--- Start SOURCE DOCUMENT ---

Galley House
When most families decide to put down roots, they look for big, accommodating houses with broad stretches of yard. Stroll down Galley Avenue in Toronto’s leafy Roncesvalles neighborhood and you’ll see plenty of homes that fit the bill—tall walls of red brick a century old. Then there’s the exception: a narrow modernist composition of glass panes and purple brick that slips like a bookmark between two older buildings. This is where Karen White and David MacNaughtan made a new home for themselves and their two boys—a bright three-story abode on a lot narrower than most suburban driveways.
"I was surprised that these guys had picked out this property," says the house’s designer, Donald Chong. When he first saw it, it held a ramshackle 800-square-foot cottage, the oldest and shakiest building on the street. And the lot was tiny: "Squint and you’d miss it."

--- End SOURCE DOCUMENT ---
--- Start ENTRIES SUPPLIED ---

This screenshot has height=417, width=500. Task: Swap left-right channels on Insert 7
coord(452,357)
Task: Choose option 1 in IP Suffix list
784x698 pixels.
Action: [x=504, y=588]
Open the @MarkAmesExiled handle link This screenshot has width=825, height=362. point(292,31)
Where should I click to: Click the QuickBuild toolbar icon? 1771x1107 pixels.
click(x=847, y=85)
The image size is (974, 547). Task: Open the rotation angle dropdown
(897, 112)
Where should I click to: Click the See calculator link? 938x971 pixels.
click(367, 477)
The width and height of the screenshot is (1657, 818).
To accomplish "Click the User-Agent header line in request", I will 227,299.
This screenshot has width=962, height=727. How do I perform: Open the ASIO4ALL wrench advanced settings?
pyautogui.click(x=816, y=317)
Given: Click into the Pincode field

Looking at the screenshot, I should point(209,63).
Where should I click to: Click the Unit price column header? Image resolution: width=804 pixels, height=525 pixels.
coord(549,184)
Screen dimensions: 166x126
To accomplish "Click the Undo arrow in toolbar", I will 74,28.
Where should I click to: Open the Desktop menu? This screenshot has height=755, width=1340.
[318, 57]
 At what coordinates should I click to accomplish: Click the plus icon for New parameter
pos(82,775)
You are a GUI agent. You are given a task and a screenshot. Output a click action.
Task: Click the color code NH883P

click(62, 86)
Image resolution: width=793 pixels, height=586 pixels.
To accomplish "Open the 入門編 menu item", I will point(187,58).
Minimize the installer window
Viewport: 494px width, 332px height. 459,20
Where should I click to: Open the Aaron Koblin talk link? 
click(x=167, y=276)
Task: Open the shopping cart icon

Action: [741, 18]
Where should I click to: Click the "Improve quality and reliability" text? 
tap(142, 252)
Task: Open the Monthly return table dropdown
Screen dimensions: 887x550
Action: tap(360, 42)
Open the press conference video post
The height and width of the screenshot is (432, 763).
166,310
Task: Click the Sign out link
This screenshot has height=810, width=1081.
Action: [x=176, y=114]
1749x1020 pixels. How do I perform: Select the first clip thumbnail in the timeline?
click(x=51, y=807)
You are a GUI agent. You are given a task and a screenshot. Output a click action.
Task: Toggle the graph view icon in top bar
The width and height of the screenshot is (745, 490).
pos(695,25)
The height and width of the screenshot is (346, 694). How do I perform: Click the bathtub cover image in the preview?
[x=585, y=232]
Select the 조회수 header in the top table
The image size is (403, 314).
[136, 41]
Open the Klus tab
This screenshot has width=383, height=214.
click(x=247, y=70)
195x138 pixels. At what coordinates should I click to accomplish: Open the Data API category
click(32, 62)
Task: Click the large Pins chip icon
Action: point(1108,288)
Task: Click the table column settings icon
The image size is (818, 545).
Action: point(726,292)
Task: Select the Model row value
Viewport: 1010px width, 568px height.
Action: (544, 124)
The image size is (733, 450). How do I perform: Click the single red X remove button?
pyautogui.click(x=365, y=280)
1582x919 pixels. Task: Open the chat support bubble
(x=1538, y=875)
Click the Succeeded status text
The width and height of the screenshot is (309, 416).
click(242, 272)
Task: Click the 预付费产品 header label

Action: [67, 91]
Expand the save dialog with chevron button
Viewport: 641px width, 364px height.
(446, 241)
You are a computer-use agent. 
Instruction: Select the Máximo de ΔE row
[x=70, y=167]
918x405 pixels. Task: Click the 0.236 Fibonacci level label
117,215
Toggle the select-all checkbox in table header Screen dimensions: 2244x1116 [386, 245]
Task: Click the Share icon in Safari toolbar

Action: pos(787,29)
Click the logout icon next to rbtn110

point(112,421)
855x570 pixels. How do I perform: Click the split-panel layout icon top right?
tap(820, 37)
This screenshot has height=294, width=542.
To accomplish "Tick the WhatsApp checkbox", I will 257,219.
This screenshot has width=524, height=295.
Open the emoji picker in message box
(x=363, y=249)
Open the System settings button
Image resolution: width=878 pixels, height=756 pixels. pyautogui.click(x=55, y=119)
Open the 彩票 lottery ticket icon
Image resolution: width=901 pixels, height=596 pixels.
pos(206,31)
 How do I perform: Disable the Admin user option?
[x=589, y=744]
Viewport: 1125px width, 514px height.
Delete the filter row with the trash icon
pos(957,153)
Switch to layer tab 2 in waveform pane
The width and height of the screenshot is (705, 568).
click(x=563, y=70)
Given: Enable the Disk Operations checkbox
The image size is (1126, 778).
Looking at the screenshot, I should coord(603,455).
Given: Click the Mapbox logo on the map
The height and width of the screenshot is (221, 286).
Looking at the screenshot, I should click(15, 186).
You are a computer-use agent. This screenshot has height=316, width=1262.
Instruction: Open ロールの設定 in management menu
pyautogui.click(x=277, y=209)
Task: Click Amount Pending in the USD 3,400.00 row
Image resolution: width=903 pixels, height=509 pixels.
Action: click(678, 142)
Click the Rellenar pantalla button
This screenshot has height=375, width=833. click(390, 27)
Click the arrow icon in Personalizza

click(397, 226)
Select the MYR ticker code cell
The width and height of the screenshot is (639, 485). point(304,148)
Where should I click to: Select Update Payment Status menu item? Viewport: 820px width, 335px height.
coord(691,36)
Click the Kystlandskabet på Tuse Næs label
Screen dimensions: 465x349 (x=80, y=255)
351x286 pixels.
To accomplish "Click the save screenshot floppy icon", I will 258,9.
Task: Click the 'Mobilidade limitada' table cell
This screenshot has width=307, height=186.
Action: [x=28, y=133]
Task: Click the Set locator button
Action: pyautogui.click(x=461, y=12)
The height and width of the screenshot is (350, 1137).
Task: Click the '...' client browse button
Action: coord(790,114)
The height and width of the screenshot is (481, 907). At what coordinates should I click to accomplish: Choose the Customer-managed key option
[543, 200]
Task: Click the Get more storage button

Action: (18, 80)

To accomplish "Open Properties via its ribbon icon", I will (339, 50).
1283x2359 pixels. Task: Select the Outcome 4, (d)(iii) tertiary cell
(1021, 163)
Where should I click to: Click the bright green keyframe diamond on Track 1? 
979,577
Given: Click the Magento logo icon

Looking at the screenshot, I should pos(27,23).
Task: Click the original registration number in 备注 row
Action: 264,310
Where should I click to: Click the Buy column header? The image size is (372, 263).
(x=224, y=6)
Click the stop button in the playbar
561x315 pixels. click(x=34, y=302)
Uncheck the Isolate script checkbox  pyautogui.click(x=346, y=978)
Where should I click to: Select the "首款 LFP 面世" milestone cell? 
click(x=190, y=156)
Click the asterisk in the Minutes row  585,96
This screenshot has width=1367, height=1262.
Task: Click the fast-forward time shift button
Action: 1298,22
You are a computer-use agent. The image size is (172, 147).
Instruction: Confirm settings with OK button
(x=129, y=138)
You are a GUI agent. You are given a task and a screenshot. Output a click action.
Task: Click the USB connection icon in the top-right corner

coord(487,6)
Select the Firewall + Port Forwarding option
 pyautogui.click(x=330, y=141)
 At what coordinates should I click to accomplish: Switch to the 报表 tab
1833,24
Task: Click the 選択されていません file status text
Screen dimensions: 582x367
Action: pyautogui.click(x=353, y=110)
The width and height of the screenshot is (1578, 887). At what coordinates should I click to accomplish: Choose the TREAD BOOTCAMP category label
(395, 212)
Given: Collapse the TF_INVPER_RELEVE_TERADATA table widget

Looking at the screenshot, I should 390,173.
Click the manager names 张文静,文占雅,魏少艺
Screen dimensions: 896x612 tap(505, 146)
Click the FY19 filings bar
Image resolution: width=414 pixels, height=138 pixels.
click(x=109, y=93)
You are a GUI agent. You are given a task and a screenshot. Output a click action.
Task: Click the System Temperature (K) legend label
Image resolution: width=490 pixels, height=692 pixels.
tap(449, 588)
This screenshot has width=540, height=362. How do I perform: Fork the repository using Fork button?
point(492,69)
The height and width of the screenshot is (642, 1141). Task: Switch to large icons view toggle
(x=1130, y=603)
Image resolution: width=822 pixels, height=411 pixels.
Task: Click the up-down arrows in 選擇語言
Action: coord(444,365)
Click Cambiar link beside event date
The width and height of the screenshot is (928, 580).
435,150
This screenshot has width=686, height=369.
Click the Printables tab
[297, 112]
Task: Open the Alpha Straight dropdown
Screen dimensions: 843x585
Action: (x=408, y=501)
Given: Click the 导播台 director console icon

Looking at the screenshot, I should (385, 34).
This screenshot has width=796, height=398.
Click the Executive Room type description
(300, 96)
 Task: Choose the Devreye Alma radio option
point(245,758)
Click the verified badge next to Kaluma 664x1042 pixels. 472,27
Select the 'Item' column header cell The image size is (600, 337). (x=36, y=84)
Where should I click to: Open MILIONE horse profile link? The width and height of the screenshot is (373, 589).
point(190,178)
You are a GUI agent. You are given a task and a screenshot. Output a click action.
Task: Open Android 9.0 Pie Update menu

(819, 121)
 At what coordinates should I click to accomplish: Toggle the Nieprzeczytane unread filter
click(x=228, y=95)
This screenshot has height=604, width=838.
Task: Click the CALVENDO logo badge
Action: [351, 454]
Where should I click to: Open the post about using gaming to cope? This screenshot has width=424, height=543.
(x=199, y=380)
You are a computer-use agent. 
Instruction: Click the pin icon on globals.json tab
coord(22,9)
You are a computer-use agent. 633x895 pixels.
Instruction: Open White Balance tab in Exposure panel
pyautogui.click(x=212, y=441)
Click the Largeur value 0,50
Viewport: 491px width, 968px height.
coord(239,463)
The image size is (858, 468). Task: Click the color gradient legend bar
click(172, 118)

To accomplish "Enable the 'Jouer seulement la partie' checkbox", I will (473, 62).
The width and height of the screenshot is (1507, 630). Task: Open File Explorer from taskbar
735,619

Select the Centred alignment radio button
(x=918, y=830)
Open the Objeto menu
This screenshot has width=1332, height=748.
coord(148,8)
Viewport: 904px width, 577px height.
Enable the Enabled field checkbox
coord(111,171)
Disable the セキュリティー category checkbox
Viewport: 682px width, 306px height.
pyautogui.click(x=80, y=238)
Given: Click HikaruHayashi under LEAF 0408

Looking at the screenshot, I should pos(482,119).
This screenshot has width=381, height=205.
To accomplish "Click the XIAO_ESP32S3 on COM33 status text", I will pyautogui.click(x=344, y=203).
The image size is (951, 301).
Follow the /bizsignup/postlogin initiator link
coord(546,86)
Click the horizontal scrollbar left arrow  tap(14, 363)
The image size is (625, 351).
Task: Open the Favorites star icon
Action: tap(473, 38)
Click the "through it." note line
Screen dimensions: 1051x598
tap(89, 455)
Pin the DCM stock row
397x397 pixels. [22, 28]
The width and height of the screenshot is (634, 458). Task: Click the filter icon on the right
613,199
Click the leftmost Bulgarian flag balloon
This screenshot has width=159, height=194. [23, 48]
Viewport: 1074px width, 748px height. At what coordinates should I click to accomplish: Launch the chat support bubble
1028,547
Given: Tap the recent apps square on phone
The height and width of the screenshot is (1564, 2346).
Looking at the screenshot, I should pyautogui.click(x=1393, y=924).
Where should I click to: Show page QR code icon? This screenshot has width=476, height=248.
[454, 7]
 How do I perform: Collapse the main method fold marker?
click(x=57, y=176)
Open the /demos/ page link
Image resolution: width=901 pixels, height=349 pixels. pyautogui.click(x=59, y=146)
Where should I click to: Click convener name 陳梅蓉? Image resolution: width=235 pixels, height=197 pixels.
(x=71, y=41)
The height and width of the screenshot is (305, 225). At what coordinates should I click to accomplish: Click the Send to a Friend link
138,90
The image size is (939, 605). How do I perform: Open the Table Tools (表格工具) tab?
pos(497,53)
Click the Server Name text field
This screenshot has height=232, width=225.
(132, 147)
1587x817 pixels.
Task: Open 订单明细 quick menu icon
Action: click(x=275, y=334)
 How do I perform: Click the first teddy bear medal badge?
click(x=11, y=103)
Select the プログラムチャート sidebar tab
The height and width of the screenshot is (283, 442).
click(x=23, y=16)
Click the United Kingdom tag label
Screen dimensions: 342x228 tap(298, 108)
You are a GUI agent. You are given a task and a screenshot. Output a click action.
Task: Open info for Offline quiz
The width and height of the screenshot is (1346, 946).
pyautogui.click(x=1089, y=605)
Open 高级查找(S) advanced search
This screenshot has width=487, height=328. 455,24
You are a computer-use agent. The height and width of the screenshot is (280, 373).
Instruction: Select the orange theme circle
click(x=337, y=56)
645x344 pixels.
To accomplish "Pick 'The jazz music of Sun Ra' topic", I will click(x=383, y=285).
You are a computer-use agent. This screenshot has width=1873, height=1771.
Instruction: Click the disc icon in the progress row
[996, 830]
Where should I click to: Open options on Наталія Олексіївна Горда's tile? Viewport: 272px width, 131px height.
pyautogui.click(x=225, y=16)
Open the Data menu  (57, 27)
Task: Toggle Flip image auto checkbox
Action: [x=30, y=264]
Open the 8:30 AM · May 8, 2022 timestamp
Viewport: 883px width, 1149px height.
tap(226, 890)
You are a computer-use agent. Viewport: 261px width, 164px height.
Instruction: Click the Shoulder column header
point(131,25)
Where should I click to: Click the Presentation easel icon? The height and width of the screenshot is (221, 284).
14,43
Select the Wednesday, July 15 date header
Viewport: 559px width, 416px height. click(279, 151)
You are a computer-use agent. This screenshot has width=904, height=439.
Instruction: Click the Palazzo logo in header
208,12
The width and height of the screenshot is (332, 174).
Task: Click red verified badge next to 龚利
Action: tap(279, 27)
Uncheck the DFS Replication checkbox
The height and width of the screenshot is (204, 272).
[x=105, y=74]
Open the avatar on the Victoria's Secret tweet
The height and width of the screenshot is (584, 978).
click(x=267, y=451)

--- End ENTRIES SUPPLIED ---

**WORK TO COMPLETE**.
Resume the article on Galley House from the point where it stops, writing in the same manner.

**EXERCISE OUTPUT**.
But for White and MacNaughtan it represented opportunity. They’d been living in the area off and on for more than a decade, enjoying its mix of deep-rooted Eastern European families and a growing creative class. When they found the site, they were living in a nearby loft with their first child and thinking about the future with a very specific lifestyle in mind. "We wanted to have a contemporary environment and have room for a family," White says. Not only that, but they wanted "to support contemporary architecture and create a community of people that we could build a project with," she adds. Chong—a friend of a friend—was the first link, a young local designer who was just launching his own architecture practice. White, an interior designer and professor of design history, and MacNaughtan, who works in finance, bonded with Chong on the history of modernism and on hockey. "Karen knew all about Peter Behrens," says Chong. "On top of that, Dave is a goalie, and so am I."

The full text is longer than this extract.